I have a few people i know could setup a venue where we all could have something to eat casually  and talk about futures & the Markets. Like a Monday or Tuesday evenings where venues arnt really busy.

We could chat about good futures brokers brokers in general platforms, financials, Metals, Currencies, Indicies, Energies how they are all performing and where they are heading etc, emotions in the market, trade systems setups, indicators the list goes on and on.

Cheers


----------



## zac (16 October 2012)

I've just come across this thread now, but im definitely keen to meet like minded traders etc.

Tech/A, I didnt know you're an Adelaide guy. Ive noticed how highly praised you are around here.

As for my experience, I cant necessarily say im overly sucessful, I have to learn to take profits more often lol.
I started as an investor (value investing) and have a reasonable commitment on the ASX.

I now also trade on american and global markets. As for Futures, I have traded more spot commodities for now.

So Ive traded with both the bottom-up approach and the top-down approach of fundamental analysis.

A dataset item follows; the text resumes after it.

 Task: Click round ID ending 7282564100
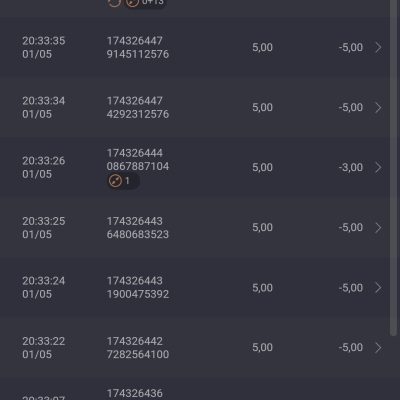(x=138, y=348)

Anyway id be keen to get to know other local traders etc


----------



## Turch (16 October 2012)

arnie78 said:


> Hi was wondering if any adelaide futures traders would be interested in meeting to discuss the futures markets. Possible online or face to face... pub or restaurant open for ideas.
> 
> look forward to see who is interested
> 
> Cheers




Are you still interested in discussing the futures market? I'm in Adelaide happy to swap ideas.


----------



## john12 (3 November 2012)

i recently quit trading futures via spread betting, and am keen to move on now to the real thing, im still looking for a good platform which will suit me, and having trouble with that as im finding it hard to get demos, or when i do the platforms are far too involved for my simple little system ...

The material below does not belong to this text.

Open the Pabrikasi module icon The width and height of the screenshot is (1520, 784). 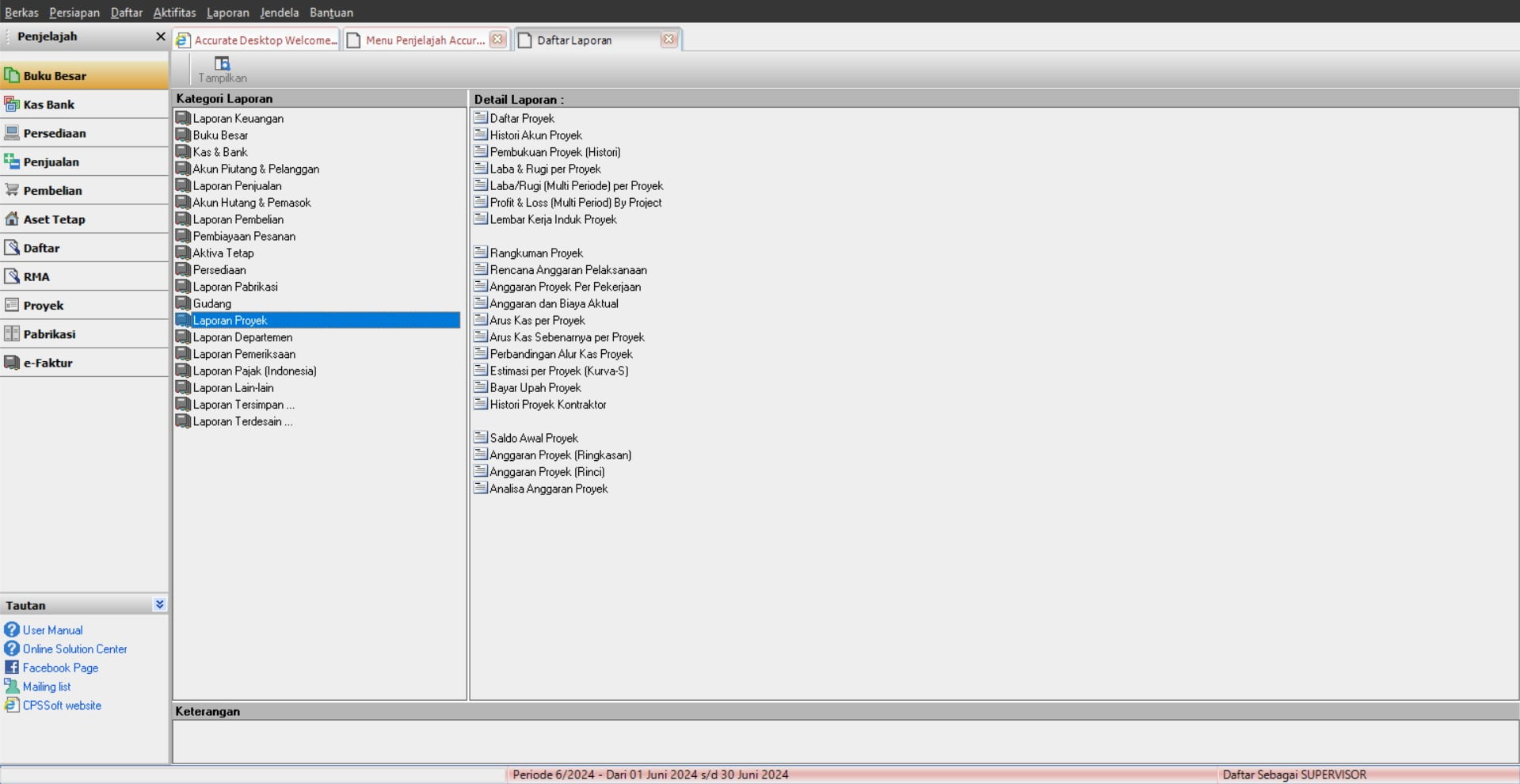pyautogui.click(x=12, y=334)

an occasional gathering of adelaide traders would interest me, just something casual at a pub one evening, to talk trading, markets, and so forth


----------



## cbc (10 November 2012)

Pwwt.  

I just left Adelaide.  Interesting to see other people trading options nd futures.  I've kind of been doing it all alone.

Good luck guys.


----------



## adelaide trader (20 December 2015)

Hi all
are there still any adelaide traders watching this thread?


----------



## ThingyMajiggy (20 December 2015)

adelaide trader said:


> Hi all
> are there still any adelaide traders watching this thread?




Watching this thread? Nothing has been said for 3 years, there's not much to watch.


----------